Starting with the Spice Tree, at 46%, it’s full of orchard fruits on the nose. It’s more complex than I imagined, and that 46% is enough to give it that spice it’s named for, like a nice sipping rye whiskey. A nice long finish too. My favorite of the three.

The Spaniard is lower proof at 43% and an easy sipper. I get more oak from this one, and more of an alcohol burn than the Spice Tree, even at a lower proof. Another nice long finish. Some red wine notes too. This one I would consider a classic blend, unoffensive and easy to drink. Well rounded.

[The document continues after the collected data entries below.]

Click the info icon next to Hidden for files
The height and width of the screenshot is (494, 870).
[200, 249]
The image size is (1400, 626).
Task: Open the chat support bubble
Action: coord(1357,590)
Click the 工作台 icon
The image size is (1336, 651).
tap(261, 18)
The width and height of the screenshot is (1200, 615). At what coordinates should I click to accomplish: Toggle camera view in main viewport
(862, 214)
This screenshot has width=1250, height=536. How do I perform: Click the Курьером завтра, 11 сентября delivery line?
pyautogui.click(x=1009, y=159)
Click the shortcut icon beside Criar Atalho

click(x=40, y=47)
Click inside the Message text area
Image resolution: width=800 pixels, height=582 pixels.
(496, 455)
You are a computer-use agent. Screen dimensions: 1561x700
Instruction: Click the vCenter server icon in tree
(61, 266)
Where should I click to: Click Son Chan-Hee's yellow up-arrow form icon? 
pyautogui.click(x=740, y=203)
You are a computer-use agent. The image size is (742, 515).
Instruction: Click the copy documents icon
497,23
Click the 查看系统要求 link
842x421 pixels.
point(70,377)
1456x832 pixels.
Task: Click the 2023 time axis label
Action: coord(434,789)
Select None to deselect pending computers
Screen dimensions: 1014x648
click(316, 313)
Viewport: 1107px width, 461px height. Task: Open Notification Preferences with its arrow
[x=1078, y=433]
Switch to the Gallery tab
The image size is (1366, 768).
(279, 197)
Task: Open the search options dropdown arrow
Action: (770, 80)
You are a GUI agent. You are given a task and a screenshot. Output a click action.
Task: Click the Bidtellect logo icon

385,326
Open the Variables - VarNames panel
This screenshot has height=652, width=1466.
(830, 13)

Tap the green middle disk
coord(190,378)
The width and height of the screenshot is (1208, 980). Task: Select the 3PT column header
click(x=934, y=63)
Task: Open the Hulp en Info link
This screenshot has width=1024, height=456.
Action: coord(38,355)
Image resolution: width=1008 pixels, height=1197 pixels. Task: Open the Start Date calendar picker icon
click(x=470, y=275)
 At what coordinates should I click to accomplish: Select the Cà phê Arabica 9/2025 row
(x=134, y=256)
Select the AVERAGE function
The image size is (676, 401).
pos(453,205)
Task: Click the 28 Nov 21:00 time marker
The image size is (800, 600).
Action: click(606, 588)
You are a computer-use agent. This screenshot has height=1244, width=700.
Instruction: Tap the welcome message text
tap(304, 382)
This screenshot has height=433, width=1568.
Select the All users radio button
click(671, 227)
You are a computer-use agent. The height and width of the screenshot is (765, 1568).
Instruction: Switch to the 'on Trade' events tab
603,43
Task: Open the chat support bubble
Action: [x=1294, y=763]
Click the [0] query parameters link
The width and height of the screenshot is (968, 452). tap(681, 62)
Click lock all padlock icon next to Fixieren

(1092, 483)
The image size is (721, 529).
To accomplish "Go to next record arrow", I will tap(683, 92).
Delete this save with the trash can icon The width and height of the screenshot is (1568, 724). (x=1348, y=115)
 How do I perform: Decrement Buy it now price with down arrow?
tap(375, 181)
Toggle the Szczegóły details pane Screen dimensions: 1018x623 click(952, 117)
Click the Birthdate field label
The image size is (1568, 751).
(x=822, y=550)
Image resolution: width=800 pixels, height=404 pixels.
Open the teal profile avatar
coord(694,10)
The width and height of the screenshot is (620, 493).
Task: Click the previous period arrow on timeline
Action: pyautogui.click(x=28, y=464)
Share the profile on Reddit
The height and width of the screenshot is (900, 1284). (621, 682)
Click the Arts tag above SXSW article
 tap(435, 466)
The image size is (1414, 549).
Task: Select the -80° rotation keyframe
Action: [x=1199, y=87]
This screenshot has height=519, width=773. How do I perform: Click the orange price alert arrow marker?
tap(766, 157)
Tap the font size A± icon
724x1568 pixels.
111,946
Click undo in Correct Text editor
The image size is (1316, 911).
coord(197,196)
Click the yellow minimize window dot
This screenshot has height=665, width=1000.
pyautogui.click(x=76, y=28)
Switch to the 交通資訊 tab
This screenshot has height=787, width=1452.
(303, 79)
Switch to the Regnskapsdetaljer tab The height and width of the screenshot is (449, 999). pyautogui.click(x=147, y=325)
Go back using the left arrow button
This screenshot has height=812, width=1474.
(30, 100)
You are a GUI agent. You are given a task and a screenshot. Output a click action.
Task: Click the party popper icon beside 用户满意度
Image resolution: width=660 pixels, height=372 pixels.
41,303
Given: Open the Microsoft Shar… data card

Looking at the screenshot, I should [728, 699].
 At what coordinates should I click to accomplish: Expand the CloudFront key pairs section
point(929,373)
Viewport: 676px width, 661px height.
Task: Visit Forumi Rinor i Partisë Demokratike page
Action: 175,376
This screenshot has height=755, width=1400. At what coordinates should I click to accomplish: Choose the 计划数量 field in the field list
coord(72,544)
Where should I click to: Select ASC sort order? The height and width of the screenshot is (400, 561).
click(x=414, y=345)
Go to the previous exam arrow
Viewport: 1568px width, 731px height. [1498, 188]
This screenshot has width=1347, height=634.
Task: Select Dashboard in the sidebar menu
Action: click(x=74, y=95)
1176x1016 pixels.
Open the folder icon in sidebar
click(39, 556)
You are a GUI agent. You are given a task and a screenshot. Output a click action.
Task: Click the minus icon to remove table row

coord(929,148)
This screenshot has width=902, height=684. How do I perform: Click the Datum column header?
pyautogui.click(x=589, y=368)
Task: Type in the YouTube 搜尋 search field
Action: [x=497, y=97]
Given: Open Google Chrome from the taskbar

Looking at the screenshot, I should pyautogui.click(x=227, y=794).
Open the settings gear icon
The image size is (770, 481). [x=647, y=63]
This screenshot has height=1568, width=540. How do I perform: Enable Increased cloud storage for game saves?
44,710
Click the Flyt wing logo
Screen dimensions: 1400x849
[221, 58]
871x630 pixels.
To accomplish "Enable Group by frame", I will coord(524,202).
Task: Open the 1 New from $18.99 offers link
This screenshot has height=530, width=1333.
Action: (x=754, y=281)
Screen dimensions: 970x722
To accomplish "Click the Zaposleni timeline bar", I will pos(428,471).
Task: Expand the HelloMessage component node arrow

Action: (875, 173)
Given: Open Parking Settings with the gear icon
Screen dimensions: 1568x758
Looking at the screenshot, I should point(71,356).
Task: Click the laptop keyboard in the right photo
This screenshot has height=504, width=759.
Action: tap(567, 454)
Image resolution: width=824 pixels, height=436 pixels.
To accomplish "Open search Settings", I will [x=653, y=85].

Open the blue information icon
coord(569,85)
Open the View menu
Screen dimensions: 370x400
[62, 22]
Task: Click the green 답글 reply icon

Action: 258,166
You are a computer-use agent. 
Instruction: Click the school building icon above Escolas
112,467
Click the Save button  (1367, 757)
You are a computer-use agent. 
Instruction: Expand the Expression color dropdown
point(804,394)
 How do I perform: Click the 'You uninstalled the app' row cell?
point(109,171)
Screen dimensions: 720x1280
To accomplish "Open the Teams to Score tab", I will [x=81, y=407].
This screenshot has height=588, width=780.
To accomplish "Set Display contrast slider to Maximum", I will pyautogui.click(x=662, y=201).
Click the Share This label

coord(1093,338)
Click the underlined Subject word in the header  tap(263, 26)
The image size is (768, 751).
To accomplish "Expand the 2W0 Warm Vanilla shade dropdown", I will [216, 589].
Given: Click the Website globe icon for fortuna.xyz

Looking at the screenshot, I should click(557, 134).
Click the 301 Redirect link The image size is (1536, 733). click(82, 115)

The Peat Monster has classic peat smoke nose and a very light color. Not what I expected, honeyed peat, with some woody notes on the finish. Not overpowering peat at all. More of a peat gecko than a peat monster.

All three of these bottles are available at the larger stores in Lincoln: The Still, Wall to Wall Wine, and Wine, Beer and Spirits. The Still also carries two different three-pack samplers.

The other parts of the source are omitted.